A Polish priest at the Vatican was accused Wednesday of collaborating with the communist-era secret police during the 1980s even as Pope John Paul II inspired his countrymen to resist the Soviet-backed regime.
The Reverend Konrad Stanislaw Hejmo, a member of the Dominican religious order, "was a secret collaborator of the Polish secret services under the names Hejnal and Dominik," Leon Kieres, head of the National Remembrance Institute, said at a news conference. The institute guards communist-era police files.
Kieres did not provide details or documentary proof to reporters, saying they will be published in May.
He said more documents about spying on church figures, including John Paul II, are to be published later this year in a book by a historian given special access to documents at the institute.
Hejmo, 69, told reporters in Rome that he had been making written reports on church matters for Polish church officials and had been sharing the reports with an acquaintance introduced to him by other priests as someone interested in church affairs.
"I have never been a secret collaborator," Hejmo said. "I can blame myself for being naive. This man came, we helped and on top of it I took his family around Rome ... I partly feel a victim of this situation now."
He says he only now has learned the man, a Pole who was living in Germany but has since died, might have been an intelligence agent.
Hejmo's Dominican superior, the Reverend Maciej Zieba, told reporters at the news conference he had seen the files, which he called "convincing and shocking."
Andrzej Paczkowski, a historian at the institute, said the files contain some 700 pages and cover the 1980s and earlier years. He said Hejmo was not "some very important person."
Hejmo was an ever-present figure at John Paul's public events in his white robes, leading Polish pilgrims around and taking selected groups up to see the pope. He was at the general audience with Pope Benedict XVI in the Vatican on Wednesday morning.

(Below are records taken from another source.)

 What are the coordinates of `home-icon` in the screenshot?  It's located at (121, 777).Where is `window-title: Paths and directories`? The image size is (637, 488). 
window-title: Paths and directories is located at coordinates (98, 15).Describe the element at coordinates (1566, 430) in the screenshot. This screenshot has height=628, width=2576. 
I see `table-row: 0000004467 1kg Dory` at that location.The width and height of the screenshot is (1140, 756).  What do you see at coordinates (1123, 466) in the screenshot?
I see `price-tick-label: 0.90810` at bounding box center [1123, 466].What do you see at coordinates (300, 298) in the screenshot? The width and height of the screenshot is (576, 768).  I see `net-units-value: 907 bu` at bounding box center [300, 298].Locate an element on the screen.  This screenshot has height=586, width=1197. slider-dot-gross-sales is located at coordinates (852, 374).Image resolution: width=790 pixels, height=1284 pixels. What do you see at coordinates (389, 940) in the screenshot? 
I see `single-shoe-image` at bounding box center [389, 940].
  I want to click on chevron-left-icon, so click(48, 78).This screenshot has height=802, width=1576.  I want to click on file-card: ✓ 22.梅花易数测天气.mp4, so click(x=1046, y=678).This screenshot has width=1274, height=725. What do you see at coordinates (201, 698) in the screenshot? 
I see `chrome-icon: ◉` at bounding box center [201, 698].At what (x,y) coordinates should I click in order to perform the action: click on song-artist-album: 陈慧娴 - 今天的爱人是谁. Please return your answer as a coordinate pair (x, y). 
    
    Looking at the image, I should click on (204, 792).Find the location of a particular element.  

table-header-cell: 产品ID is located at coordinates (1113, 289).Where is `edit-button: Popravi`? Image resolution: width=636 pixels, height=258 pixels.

He was close to the pope's entourage, but not a member of the inner circle. During the pope's recent hospitalization, for instance, he escorted the bishop of Zakopane, a town in southern Poland, to the Gemelli Polyclinic but did not go up to see the pope himself.
He had extensive contacts with Poles who visited Rome, and had arranged housing and other assistance for Polish refugees who had fled the communist regime, according to Poland's Catholic Information Agency news service.
Observers and church officials warned against passing a hasty judgment.
"We are still not sure of the type of the cooperation, whether he was simply talking about the Holy Father with the secret services or was actually providing secret information on him," Bishop Tadeusz Pieronek told reporters. "If he was providing information, than this would be a very sad truth."
Hejmo had been widely quoted about the pope's condition in the news media in the days leading up to John Paul's death April 2. He has served at the Vatican since 1979.
Polish-born John Paul, elected pope in 1978, would have been of great interest to the secret police because of his role in inspiring the Solidarity trade union opposition to the communist regime, which collapsed in 1989.
The release of communist-era information has created turmoil in Poland recently with the leak of an index to files in the custody of the remembrance institute.
The so-called Wildstein list, named after the journalist who obtained it, caused controversy and confusion because it lists both people who informed and people who were spied on without distinguishing between them.
Earlier this month, Kieres said he had recognized the taped voice of a clergyman who was secretly telling agents of Poland's communist secret services about Pope John Paul II. He said the news would have been "painful" to the pope.